● Provided passage
==========

Quoting =~ in unlang on string expansion

Alan DeKok aland at deployingradius.com
Mon Sep 13 16:38:47 CEST 2021


On Sep 13, 2021, at 9:32 AM, Walter Schober <walter.schober at neotel.at> wrote:
> String expansion is behaving different in case just adding a string or being a result in a regex compare.

 Yes.

> (1)           if (&Called-Station-ID =~ /%{reply:FeatureA}/) {
> (1)           EXPAND %{reply:FeatureA}
> (1)              --> \^\(3\[0-79]\|38\[0-25-9]\|4\[014-9]\|42\[123]\|29\[89]\|43\[1-6]\|43800\|43720)
> (1) ERROR: \^\(3\[0-79]\|38\[0-25-9]\|4\[014-9]\|42\[123]\|29\[89]\|43\[1-6]\|43800\|43720)
> (1) ERROR:                                                                              ^ Pattern compilation failed: unmatched parentheses
> (1)           ERROR: Failed retrieving values required to evaluate condition
> 
> Sure this does not compile because it quoted "(" but not ")". 

  OK.  That should be fixed.  But... v3 doesn't track "trusted" versus "untrusted" data.  So it treats all data as untrusted.

  This means that you can't really create a regular expression from an attribute.  Because the attribute contents will be quoted.  Which is probably not what you want.

  For v4, we're looking on fixing this.  But it will be a bit before v4 is ready.

==========

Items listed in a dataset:
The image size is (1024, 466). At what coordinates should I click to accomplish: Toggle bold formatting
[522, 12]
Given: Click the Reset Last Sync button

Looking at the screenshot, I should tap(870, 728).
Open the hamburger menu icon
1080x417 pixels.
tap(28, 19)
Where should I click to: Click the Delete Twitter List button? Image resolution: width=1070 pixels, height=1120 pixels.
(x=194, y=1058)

==========

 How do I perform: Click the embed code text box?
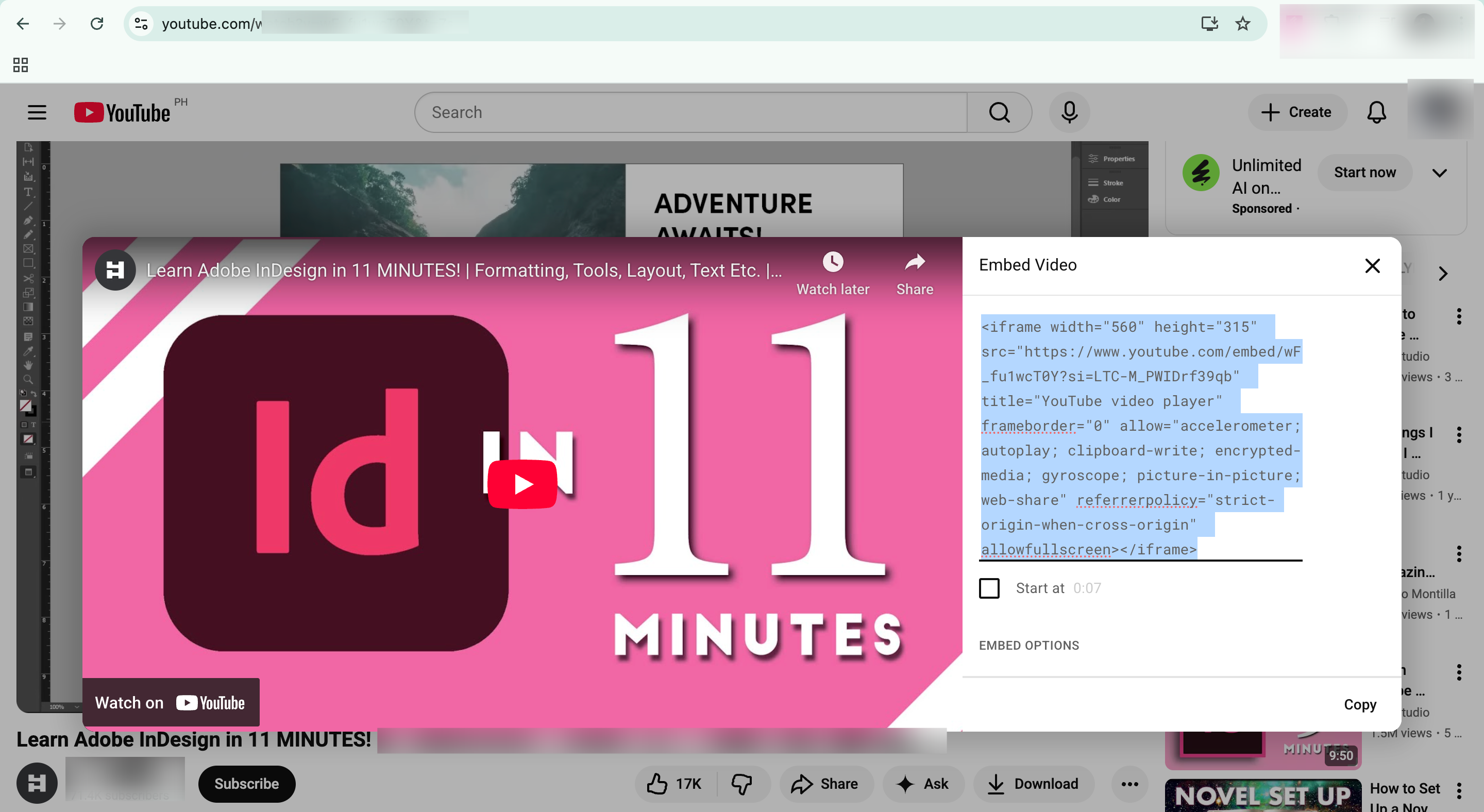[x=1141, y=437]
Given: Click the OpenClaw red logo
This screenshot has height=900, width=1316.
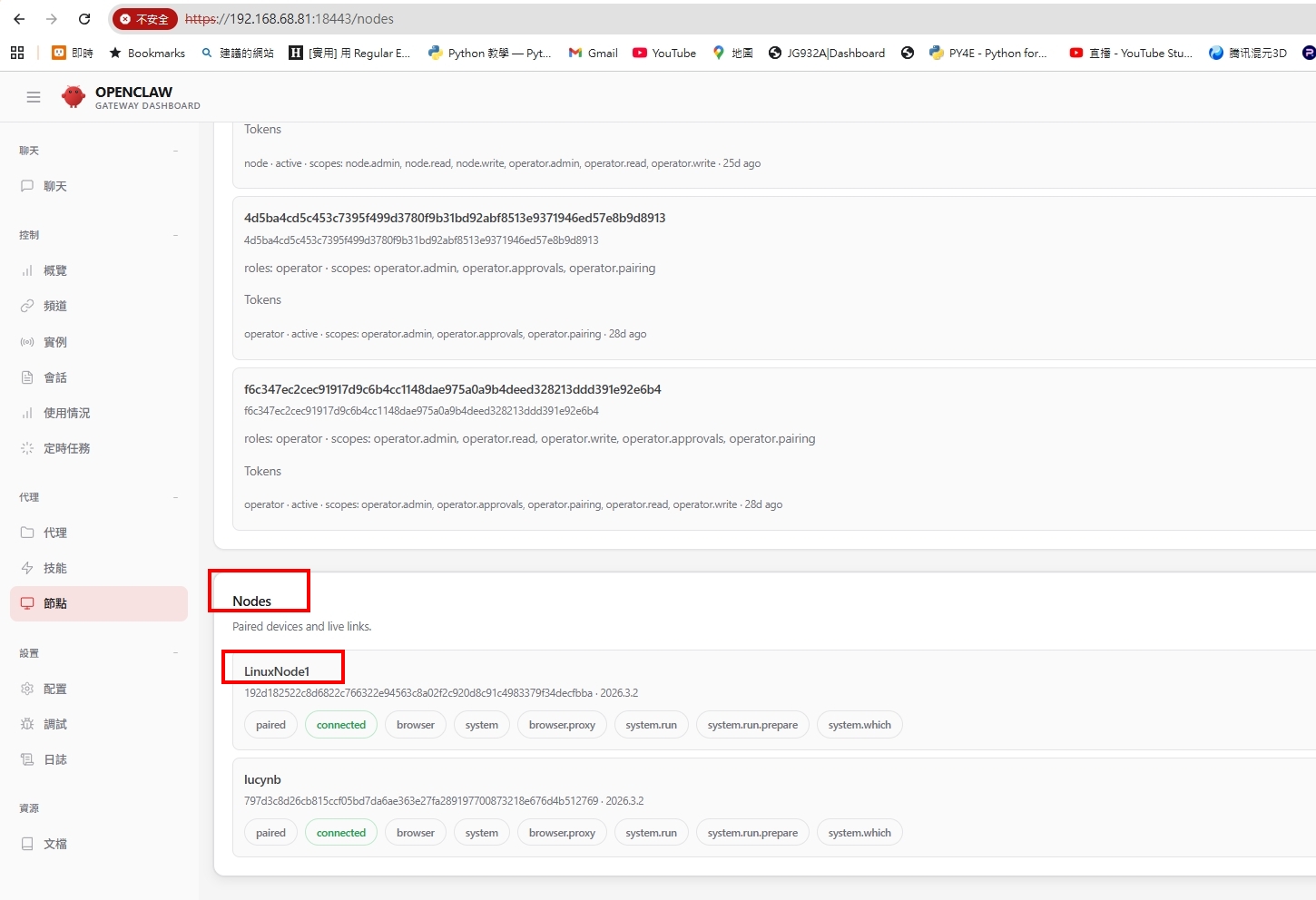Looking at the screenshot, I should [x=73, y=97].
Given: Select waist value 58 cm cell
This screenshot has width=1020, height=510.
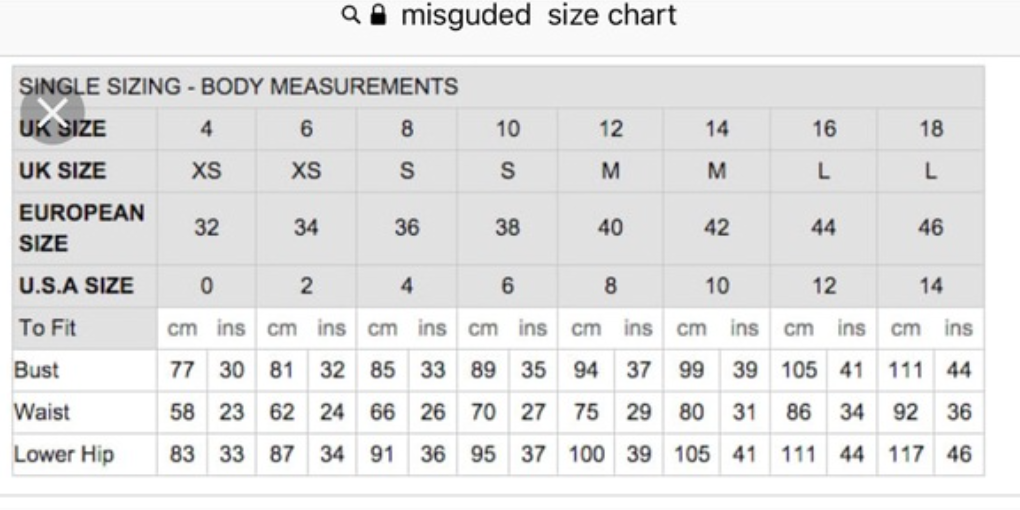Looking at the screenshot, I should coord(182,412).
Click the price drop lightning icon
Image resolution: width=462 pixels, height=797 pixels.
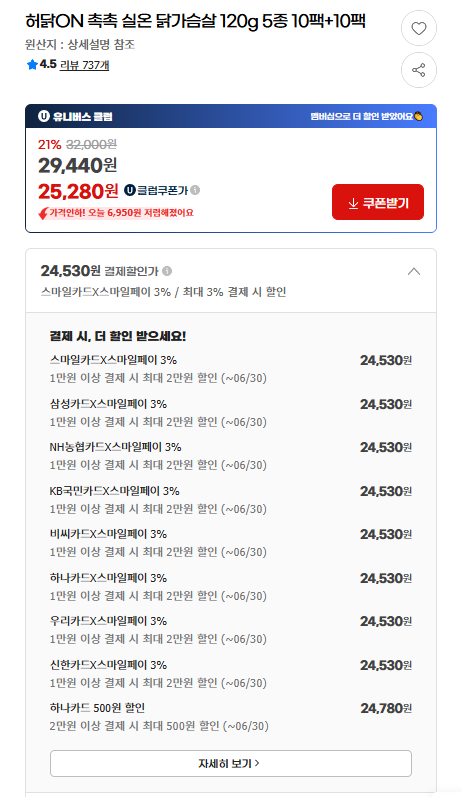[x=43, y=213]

==========

● Exercise tasks
- A) In the email about regex quoting in unlang, answer these questions:
(i) What reason is given for the pattern compilation failure?
(ii) How does v3 treat all data?
(iii) For which version does the reply say a fix is being looked into?
- B) Can you sum up the email about regex quoting in unlang in two sentences?
- C) How would the email about regex quoting in unlang carry on past its last sentence?

● Answers given
- A)
(i) Unmatched parentheses.
(ii) As untrusted.
(iii) v4.

- B) Walter Schober reported that string expansion behaves differently in a regex comparison, where an expanded attribute failed to compile because "(" was quoted but ")" was not. Alan DeKok replied that this should be fixed, but since v3 treats all data as untrusted and quotes attribute contents, you can't really create a regular expression from an attribute, and a fix is being looked into for v4, which won't be ready for a while.

- C)
> In this use case some chars in the reply string are quoted: ^(|[ are quoted while ]) are not for some reasons
> But adding the reply value to some debug AVPair this is done without quoting:

  Yes, because it's not being used in a regular expression.

> I was looking through source code why this is happening, but I am lost. Any hint to source code is appreciated.

  src/main/evaluate.c, function cond_do_regex().  For the list of escaped characters, see regex_escape() in that file

> I'm using version from Debian Buster Backports: 3.0.21+dfsg-1~bpo10+1
> I tried a lot already: "/%{}/", /"%{}"/, %{unescape:...}, ... even if (&Called-Station-ID =~ /&reply:FeatureA/) (which results in FALSE always)
> 
> Why are some character quoted here in this expansion?

  Because we don't want untrusted data from the network being used in a trusted regex.  It's a security issue.

> Where are the "safe charaters" defined for unlang compare operator?

  See regex_escape()

  Alan DeKok.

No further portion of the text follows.